Once you hop on a plane to Europe, turn off your smartphone and don’t turn it back on until you land safely in the States. That’s good advice to any tourist not looking to incur a three- or four-figure bill on account of the U.S. carriers’ ludicrously high data roaming rates.
But how can one stay connected? The thought of work email piling up and tweets going unchecked while away seems so stressful! Many find it impossible to unplug and relax; preferring instead to stay plugged in and ignoring at will, because that’s what vacation is all about!
The folks at Tep Wireless offer a potential solution in the form of a portable Wi-Fi hotspot rental called “the tep” that works across country borders. The cost varies depending on the length of the rental and destination. For those traveling across Europe to multiple countries — perhaps the most popular option — prices range from $9.99 a day for five days ($49.95) and 500MB of data to $5 a day for 30 days ($150) and 3GB of data. Tep also has a 1GB plan for $5 per day for as long as the user needs it. Once the 1GB is up, users can add another 1.4GB for $55 or 4GB for $99.95. Tep Wireless will ship the unit to a customer’s home or destination, and they are also available for pickup at Heathrow airport and Paddington station in the UK.
By contrast, AT&T charges customers $120 a month for 800MB of data while overseas under its “affordable world package,” and Verizon charges $25 per month per 100MB for the same. Both of which make tep an attractive and less expensive alternative, albeit one that includes the slight hassle of another device once must carry around.
“Slight” is the operative word here. The tep hotspot I tested was no bigger than a small feature flip phone. It was made by ZTE, the same folks behind the excellent Verizon Jetpack LTE MiFi, and had a nice rugged feel. I certainly had no qualms about turning it on, tossing it in my bag, and going about my day. It featured a small monochrome LCD screen with battery, signal, and user information, as well as an email icon indicating I had 39 messages waiting for me (they were actually just text messages hidden away in the hotspot admin area). According to Tep Wireless, it’s also supposed to display data usage, but that info never came up for me. Battery life was not very good, and tourists will struggle to get a full day on a single charge. It shipped with a USB charging cable and the appropriate wall adapter, as well as a carrying case and return envelope.

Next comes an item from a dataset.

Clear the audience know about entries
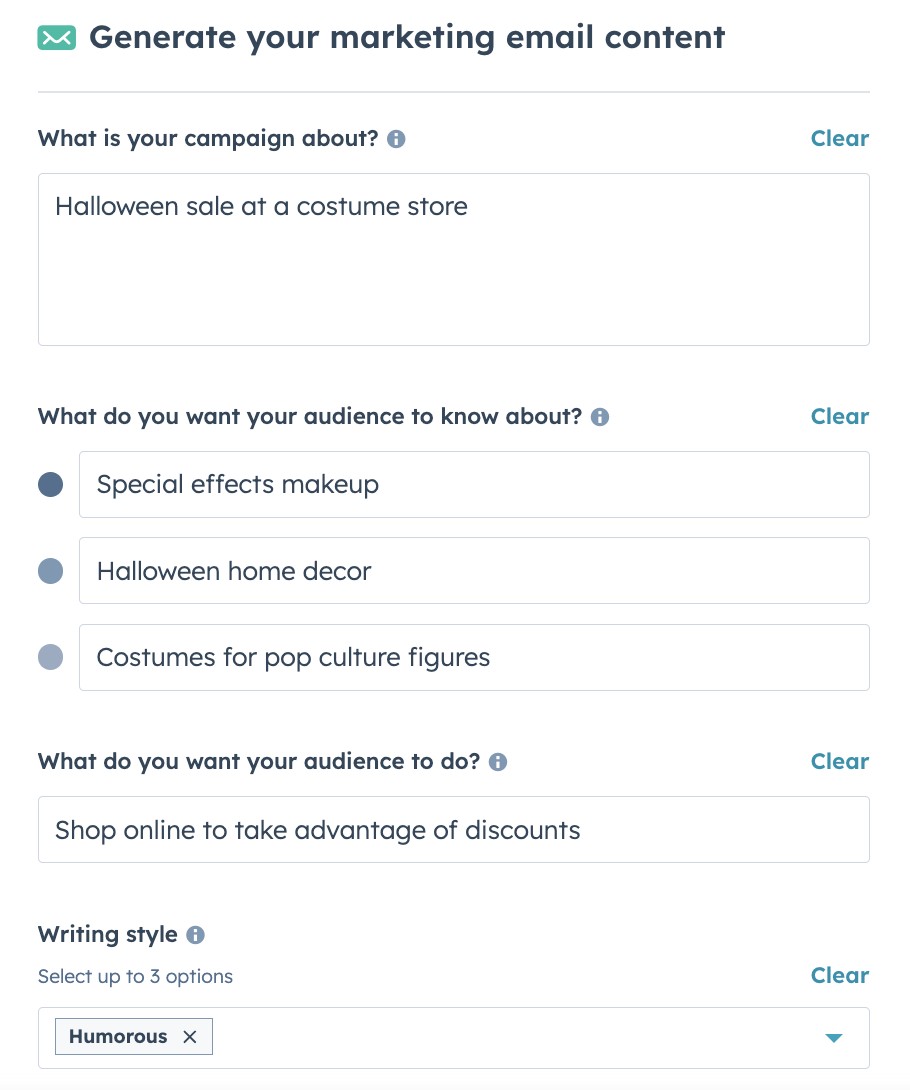910x1090 pixels. pos(840,416)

I can’t speak on its abilities overseas, but here in the US, it worked well on T-Mobile’s relatively zippy HSPA+ network. As for Europe, HSPA+ is available and Tep Wireless claims the tep hotspot is “powered by the most reliable and fastest 3G networks.” The average speed is about 5.6Mbps, more than enough for a quick Skype video chat (but watch those data limits!), with a max of 10Mbps, according to Tep Wireless. Up to five devices can connect.
The tep hotspot isn’t the only game in town, or continent. Xcom Global offers a similar service for $14.95 per day and unlimited data and access in 40 European countries, with speeds up to 7.2Mbps. Unlimited data sounds great, but is it really necessary? Remember that Netflix and HBO Go aren’t available in many European countries.
Of course, the experienced European traveler knows that a cheaper way by far to stay connected overseas is to simply snap up SIM cards in each country and swap as needed. For example, Vodafone in the UK offers 500MB of data for £10 (about $15 at the time of this review), but that only works with compatible phones. It can be a hassle keeping track of it all, but that’s ultimately what I recommend over the tep or Xcom hotspot for a lengthy stay overseas. The savings are just too substantial. Check out this Pay as You Go Sim with Data Wiki for your basic info.
For those only going away for a few days or a week, skip the SIM, tep, and Xcom all together and look to the Golden Arches. Most McDonald’s restaurants in Europe have free Wi-Fi!